Report each line of the data that has "panel" somewhere in it.

INPUT FOR THIS TASK: Begin

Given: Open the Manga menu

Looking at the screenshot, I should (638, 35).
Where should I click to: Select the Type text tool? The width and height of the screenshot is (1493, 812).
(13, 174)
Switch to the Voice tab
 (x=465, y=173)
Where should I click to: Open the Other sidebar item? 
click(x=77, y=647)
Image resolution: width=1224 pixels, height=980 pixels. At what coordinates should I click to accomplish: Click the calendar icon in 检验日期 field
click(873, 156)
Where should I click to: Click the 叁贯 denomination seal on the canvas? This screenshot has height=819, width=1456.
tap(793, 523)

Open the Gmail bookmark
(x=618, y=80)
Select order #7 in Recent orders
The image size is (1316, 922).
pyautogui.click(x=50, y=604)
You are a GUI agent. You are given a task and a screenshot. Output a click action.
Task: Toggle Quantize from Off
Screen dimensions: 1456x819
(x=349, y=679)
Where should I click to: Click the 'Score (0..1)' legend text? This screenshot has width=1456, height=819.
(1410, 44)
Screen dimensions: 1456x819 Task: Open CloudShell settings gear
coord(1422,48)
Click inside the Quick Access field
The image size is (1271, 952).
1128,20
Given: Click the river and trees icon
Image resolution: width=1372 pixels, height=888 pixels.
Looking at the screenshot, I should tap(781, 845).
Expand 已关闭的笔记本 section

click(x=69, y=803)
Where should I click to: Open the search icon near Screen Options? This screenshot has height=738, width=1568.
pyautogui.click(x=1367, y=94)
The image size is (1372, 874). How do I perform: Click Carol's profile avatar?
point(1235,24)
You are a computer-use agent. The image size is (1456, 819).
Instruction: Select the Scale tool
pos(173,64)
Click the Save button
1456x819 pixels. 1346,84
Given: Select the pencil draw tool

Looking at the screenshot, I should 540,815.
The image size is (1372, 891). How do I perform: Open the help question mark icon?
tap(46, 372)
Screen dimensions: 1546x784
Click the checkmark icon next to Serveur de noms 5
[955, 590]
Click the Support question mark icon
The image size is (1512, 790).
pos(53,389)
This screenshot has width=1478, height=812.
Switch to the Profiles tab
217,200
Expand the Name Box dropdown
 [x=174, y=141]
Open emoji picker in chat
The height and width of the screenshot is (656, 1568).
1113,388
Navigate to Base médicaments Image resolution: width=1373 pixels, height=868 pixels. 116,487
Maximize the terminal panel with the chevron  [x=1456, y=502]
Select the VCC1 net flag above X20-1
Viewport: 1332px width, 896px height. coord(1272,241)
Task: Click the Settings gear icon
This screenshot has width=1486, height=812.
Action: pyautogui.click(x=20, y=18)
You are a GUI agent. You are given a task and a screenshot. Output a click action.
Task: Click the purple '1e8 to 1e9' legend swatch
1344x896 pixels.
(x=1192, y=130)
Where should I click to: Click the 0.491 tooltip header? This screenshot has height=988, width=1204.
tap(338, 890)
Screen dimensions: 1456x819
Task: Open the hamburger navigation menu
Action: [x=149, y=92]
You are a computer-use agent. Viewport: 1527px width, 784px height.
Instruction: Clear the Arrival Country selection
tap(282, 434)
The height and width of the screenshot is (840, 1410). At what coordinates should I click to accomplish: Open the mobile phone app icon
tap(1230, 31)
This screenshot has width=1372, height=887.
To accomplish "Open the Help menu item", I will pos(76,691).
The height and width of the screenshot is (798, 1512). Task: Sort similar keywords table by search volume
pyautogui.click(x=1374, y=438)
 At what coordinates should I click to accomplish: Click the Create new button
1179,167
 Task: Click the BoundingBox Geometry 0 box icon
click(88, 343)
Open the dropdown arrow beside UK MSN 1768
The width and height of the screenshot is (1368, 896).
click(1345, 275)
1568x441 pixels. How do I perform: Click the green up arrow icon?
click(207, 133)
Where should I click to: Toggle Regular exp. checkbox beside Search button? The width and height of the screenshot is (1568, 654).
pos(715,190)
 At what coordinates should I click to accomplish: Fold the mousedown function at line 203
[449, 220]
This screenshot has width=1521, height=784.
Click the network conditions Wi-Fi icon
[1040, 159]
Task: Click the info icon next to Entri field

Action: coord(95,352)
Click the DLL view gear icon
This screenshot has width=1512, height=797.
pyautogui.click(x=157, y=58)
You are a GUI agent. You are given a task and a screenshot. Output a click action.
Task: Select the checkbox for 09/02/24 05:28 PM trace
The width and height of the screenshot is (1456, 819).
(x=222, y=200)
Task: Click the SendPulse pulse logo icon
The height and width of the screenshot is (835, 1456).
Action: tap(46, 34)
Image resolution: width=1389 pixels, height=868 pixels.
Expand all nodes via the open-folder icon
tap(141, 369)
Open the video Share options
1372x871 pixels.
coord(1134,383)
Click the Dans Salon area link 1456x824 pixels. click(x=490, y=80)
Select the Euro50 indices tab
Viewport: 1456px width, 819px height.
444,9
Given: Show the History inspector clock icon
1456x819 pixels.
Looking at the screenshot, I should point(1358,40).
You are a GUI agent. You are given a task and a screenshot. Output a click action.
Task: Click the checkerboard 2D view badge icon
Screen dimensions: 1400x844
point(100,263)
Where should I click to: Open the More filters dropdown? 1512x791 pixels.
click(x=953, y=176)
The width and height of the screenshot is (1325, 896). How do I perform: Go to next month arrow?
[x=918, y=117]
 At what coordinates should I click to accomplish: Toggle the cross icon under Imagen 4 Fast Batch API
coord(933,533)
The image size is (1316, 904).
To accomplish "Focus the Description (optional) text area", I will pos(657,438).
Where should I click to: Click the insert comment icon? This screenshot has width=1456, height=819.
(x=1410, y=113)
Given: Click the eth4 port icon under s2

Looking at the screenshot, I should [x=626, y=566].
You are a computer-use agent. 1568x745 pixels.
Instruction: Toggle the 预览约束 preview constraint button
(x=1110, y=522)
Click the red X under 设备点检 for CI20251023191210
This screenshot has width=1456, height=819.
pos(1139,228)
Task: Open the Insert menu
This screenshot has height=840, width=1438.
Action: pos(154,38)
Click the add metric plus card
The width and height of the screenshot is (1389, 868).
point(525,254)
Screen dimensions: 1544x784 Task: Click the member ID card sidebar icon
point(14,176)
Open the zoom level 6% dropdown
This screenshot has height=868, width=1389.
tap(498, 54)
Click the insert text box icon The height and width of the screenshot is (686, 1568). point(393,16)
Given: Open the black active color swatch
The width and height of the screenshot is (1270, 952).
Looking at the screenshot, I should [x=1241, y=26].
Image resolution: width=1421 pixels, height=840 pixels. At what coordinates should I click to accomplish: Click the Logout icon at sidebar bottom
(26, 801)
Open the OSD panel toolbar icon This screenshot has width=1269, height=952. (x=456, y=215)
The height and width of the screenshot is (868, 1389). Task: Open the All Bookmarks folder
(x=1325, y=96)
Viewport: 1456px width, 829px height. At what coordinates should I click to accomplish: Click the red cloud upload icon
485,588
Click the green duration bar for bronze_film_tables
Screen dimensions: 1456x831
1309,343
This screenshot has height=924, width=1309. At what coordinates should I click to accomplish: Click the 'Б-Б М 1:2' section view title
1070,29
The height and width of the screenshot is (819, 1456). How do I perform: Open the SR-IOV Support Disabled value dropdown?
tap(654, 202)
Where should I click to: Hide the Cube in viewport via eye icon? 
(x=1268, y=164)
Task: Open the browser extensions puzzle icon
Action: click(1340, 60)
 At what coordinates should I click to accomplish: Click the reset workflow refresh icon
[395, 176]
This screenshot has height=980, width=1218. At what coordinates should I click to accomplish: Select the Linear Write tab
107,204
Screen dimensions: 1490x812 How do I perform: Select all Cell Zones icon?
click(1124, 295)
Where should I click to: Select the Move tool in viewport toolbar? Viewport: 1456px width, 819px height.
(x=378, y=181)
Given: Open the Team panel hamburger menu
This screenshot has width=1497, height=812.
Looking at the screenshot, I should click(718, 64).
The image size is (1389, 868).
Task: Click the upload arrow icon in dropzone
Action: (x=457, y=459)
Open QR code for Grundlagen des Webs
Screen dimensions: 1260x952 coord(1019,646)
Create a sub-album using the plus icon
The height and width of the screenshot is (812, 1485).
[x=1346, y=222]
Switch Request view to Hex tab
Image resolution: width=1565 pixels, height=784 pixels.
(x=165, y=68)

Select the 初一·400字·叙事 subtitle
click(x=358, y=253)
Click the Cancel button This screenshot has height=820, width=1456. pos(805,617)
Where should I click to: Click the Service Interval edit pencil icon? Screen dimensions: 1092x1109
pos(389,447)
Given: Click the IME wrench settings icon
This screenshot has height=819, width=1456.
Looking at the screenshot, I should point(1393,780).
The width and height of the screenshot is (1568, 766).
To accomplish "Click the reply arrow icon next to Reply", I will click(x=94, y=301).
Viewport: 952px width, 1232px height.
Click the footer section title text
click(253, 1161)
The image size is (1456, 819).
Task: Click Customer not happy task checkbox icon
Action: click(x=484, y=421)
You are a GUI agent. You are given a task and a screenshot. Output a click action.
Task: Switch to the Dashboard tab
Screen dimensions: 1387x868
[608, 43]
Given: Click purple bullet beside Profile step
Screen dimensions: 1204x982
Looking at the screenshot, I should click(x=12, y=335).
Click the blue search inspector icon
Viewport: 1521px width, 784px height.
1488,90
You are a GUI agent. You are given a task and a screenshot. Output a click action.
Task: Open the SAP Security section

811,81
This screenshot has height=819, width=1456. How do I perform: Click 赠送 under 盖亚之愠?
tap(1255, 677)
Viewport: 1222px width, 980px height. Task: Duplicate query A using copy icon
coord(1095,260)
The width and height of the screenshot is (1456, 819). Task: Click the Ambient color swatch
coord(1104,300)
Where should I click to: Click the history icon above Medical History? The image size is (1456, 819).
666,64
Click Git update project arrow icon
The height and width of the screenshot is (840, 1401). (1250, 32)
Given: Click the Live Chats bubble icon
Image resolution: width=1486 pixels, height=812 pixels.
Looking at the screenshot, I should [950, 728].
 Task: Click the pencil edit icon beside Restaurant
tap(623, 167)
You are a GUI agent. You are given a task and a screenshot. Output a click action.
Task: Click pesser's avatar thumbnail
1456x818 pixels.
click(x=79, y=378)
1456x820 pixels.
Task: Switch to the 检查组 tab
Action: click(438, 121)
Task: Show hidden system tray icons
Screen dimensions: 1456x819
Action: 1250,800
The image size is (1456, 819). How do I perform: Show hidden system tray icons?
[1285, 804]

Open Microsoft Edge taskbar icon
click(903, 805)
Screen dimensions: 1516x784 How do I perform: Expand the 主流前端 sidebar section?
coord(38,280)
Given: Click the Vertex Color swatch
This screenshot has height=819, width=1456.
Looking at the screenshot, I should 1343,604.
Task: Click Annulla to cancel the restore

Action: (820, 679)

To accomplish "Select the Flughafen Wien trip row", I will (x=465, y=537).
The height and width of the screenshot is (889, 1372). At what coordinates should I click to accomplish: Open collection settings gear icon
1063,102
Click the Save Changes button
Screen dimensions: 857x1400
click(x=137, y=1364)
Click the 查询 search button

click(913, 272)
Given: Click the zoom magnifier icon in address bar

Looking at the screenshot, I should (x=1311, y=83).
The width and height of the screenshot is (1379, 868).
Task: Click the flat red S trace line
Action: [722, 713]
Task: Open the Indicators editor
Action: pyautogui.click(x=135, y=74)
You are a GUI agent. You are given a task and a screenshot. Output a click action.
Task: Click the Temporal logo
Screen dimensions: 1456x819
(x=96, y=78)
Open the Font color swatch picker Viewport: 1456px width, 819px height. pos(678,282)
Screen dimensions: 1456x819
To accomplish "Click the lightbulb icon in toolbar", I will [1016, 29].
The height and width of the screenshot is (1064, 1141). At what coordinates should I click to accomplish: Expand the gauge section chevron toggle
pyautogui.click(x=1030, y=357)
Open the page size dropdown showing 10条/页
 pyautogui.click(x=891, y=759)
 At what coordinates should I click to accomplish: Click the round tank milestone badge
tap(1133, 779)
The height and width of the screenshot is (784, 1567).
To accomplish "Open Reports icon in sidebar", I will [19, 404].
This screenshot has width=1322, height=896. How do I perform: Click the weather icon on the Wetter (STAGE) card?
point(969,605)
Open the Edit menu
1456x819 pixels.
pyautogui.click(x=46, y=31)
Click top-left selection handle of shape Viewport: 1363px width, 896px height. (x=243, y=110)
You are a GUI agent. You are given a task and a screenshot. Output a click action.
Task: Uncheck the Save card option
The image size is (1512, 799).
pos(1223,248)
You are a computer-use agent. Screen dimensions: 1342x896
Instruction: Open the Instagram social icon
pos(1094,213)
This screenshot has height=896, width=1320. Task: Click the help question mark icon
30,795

INPUT FOR THIS TASK: End

RESULT OF THIS TASK:
Maximize the terminal panel with the chevron  [x=1456, y=502]
Open the OSD panel toolbar icon This screenshot has width=1269, height=952. (x=456, y=215)
Given: Open the Team panel hamburger menu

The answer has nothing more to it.